→ **Tasks for this exercise**
1: Translate this sentence from the text on gene expression in red algae into Spanish: "TEs make a great contribution to the genomes of red algae."
2: According to the text on gene expression in red algae, what percentage of the genome of Porphyra umbilicalis was estimated to consist of TEs?

→ **Text for analysis**
──────────────────────────────

Other functional groups were also identified from the list of 199 DEGs (Tab. 5). However, transcripts belonging to these functions did not show a consistent trend of expression or were poorly characterized in the literature. It was challenging to assign to these groups their exact biological significance.
Transposable elements (TEs): Various TEs were found to be up-regulated in Py500G. Homology search showed 2 of the total 10 transcripts exhibited 37% identity to a previously characterized retrotransposon in P. yezoensis (Peddigari et al. 2008). It is unclear what the significance of the high expression of TEs in Py500G is. TEs make a great contribution to the genomes of red algae. It was estimated that 43.5% of genome of Porphyra umbilicalis consists of TEs (Lee et al. 2018). This number was even higher in Chondrus crispus where TEs accounted for up to two third of its genome (Collén et al. 2013). The presence of various TEs in the DEGs list might partly be because of the high proportion of TEs in the genome.

──────────────────────────────

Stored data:
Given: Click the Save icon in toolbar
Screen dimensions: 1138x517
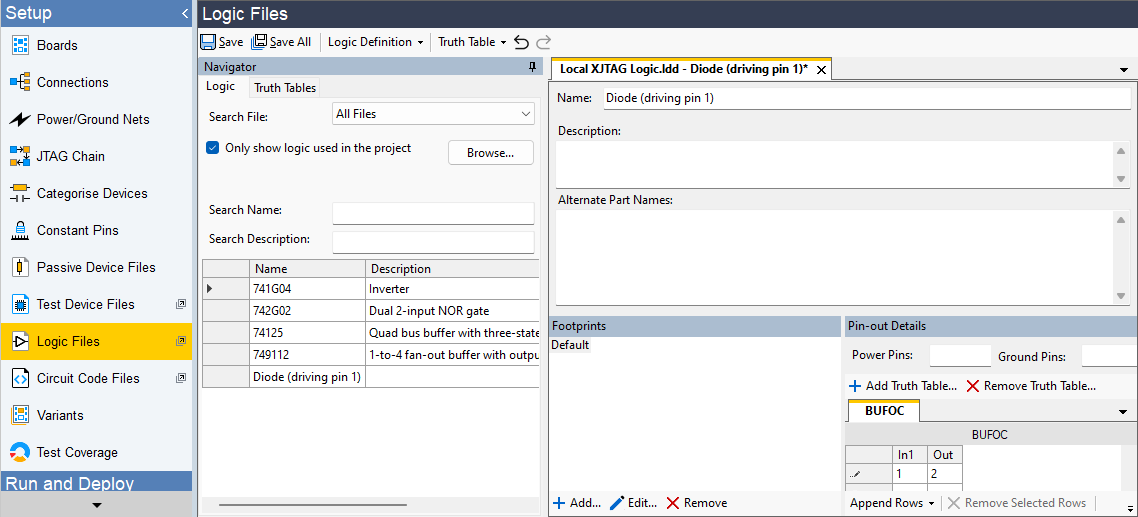Looking at the screenshot, I should click(208, 42).
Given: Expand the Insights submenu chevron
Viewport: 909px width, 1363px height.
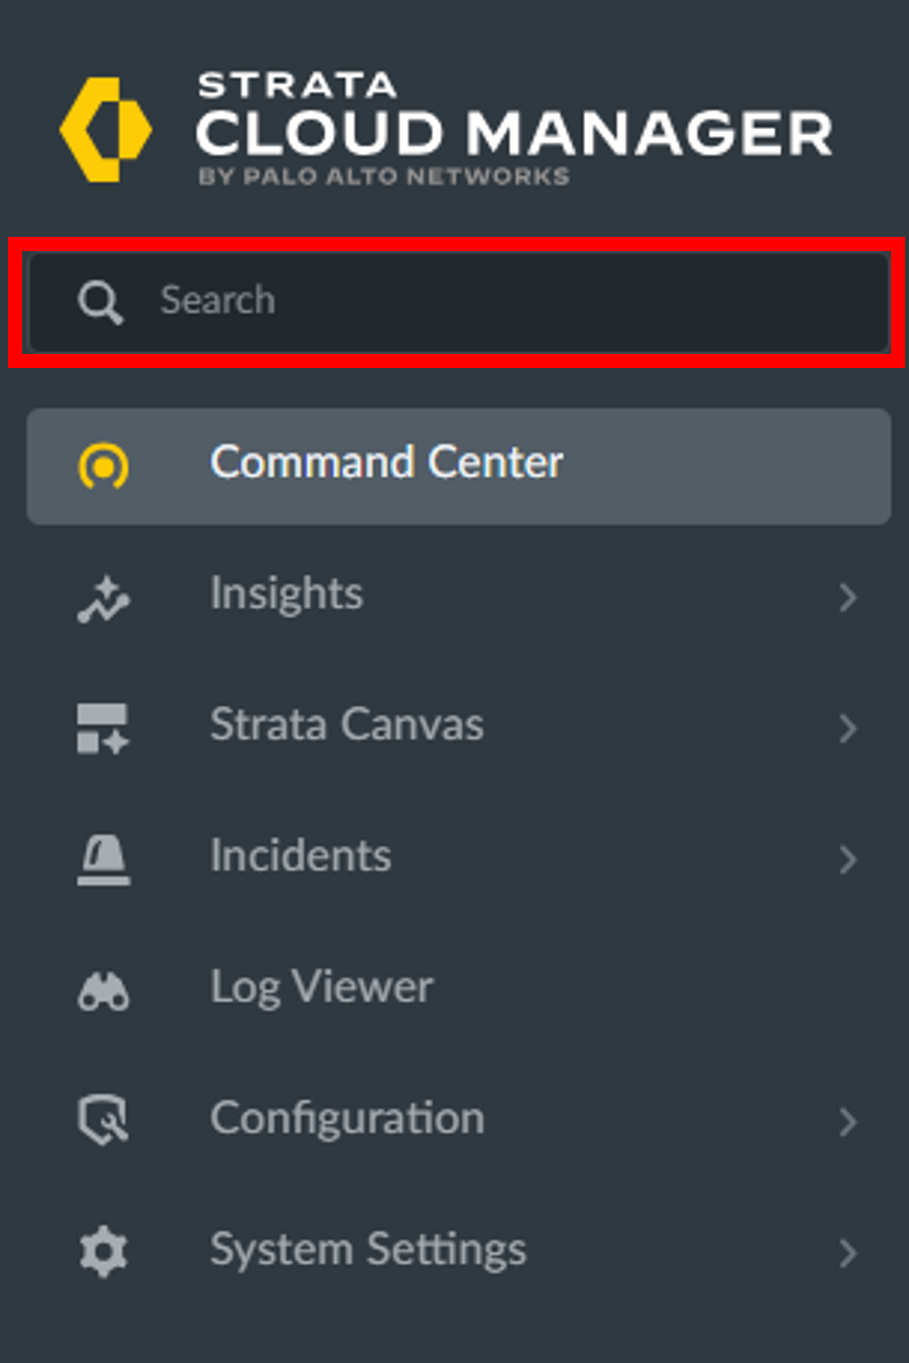Looking at the screenshot, I should [x=848, y=597].
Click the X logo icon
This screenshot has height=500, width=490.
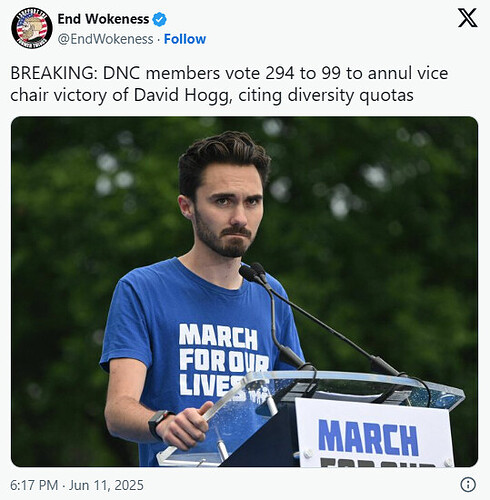point(467,18)
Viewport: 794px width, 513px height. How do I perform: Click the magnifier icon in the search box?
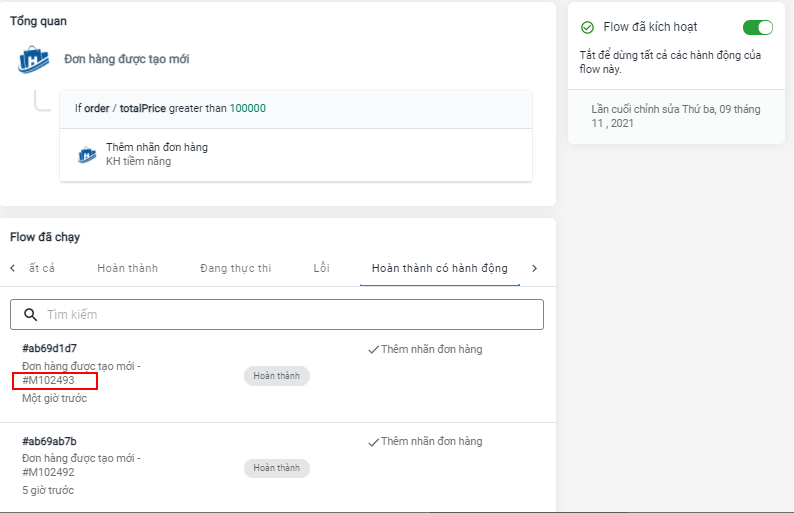pos(30,315)
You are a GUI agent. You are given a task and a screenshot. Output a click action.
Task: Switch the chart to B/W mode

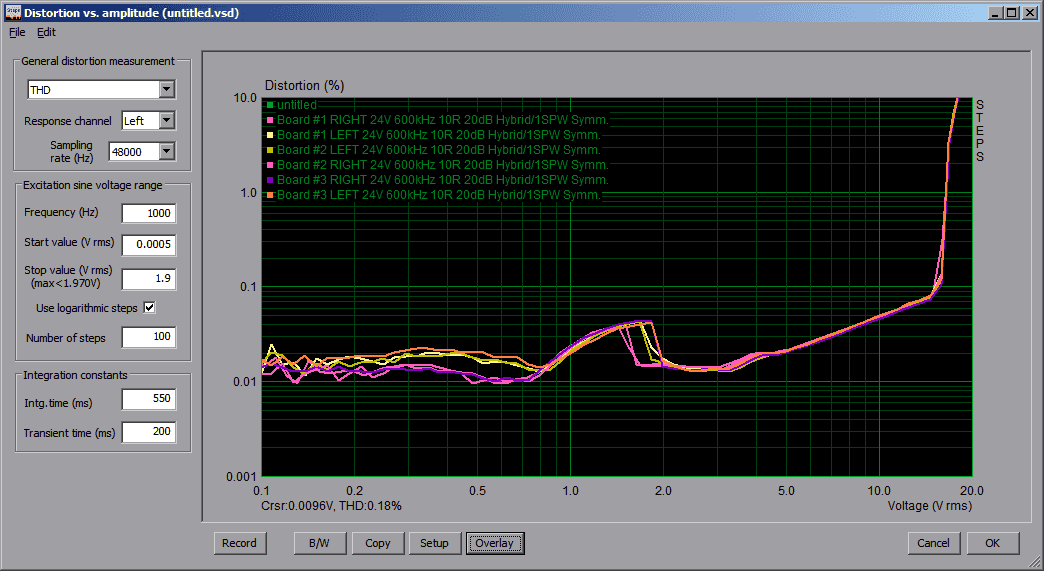pos(319,543)
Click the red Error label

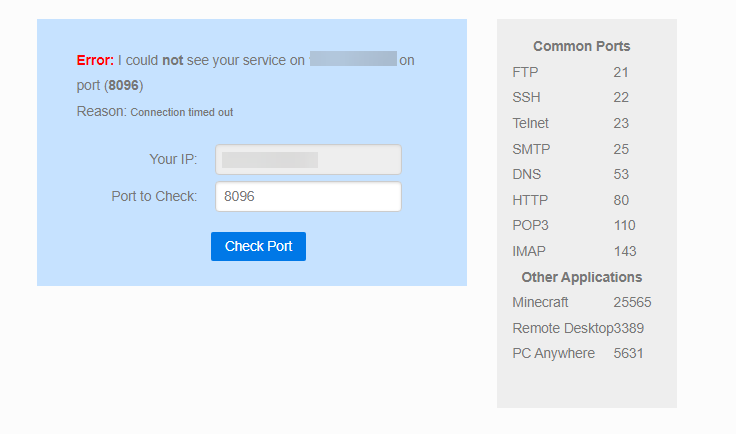click(x=95, y=60)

──────────────────────────────

→ **Answers for this exercise**
1: Los TE contribuyen en gran medida a los genomas de las algas rojas.

2: 43.5%